Sarann Knight Preddy provides a unique perspective on women and gaming, as the first black woman to receive a Nevada gaming license.
Born on July 27, 1920, in Eufaula, Oklahoma, she migrated to Las Vegas in 1942 with her parents and husband. They settled in the Las Vegas black community, the Westside, and because her father was a carpenter, immediately built a home. Many African Americans lived in tents and shacks due to the lack of materials caused by the war, coupled with the challenge blacks faced when attempting to purchase real property. Obtaining the financing necessary for a car was different. Preddy remembered that it was not unusual to see a big, impressive, shiny new car in front of a shack because everybody was working and had money, but blacks just could not seem to qualify for a home loan.

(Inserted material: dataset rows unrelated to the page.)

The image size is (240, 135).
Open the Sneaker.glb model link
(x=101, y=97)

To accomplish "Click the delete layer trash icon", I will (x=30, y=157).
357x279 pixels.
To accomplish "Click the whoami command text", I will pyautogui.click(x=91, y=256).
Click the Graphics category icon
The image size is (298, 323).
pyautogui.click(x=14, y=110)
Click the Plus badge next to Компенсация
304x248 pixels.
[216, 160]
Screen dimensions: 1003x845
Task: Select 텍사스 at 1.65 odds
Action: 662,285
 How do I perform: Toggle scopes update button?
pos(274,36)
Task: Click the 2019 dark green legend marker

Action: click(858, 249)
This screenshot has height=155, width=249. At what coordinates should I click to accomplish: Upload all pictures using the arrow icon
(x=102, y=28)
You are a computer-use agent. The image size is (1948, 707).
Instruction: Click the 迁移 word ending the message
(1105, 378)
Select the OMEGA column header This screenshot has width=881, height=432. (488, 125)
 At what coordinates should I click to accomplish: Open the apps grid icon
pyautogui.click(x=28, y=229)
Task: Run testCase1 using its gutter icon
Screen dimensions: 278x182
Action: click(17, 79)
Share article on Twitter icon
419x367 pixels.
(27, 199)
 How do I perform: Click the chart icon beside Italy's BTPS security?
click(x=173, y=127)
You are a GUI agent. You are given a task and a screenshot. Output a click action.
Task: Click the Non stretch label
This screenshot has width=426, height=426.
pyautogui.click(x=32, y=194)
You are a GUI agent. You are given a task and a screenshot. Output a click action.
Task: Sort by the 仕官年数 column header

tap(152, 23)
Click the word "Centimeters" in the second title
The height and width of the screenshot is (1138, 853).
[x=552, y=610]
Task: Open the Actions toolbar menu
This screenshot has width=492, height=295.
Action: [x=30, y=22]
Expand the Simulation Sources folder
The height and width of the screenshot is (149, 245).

Preddy gravitated to Jackson Street, the black business district, to seek employment, and soon became a Keno writer in the Cotton Club. The business district was peppered with a series of nightclubs, restaurants, beauty and barber shops, clothing establishments, and small grocery stores. Preddy gained business acumen in the gaming industry, and when her husband accepted an employment opportunity in Hawthorne, Nevada, she joined him and became the owner of her first gaming venue. For $600, which she borrowed from her father, she bought Hawthorne's one club for blacks, renamed it the Tonga Club, and operated it for seven years. The gaming license she obtained for that club gave Preddy the distinction of being the first black to own a gaming license in Nevada. She remembers the club becoming successful as a result of her barbecue sauce recipe, in addition to the games of chance.
Preddy returned to Las Vegas after the Moulin Rouge Hotel Casino, the first integrated resort property in Las Vegas, opened and closed in 1955. She operated the Playhouse Lounge for a year before going to work at Jerry's Nugget as an experiment. The National Association for the Advancement of Colored People (NAACP) had been told that Jerry's Nugget would hire a black dealer if the association could send in a qualified person. Preddy accepted the challenge, intending to work at the North Las Vegas casino for six months. She stayed there for seven years. She remembers a congenial environment where profit-sharing was one of the benefits.
Then the entrepreneurial spirit struck again and Preddy went back into business for herself as owner and operator of The People's Choice. Poker, slots, and "21" proved to be popular, pleasing the crowd for six or seven years. Preddy then decided to try her hand and business acumen at the Moulin Rouge. Since its 1955 opening and closing, the resort had passed through several owners, never again realizing the success it had enjoyed in its heyday. The Rouge was doomed, and in the late 1990s, the doors were closed. The famed hotel casino burned to the ground in 2003, but first Preddy and others secured the Moulin Rouge's designation in the National Register of Historic Places.
The ultimate entrepreneur, Preddy owned a dry-cleaning business and a clothing store, in addition to several nightclubs that featured gambling. She actively participated in community activities by facilitating fashion shows, planning fundraisers for worthy causes, running for the Las Vegas City Council, serving on the local NAACP Executive Board, and organizing the Women's Auxiliary to the local NAACP branch. In addition, Preddy joined the Nevada Voter's League, became a founding member of the Las Vegas Barbara Jordan Democratic Club, and played a leadership role in a business sorority, Gamma Phi Delta.
Sarann Preddy still resides in Las Vegas. She is currently working with a group of black women to organize the Las Vegas Black Historical Society to ensure the accurate inclusion of African Americans in the story of Las Vegas.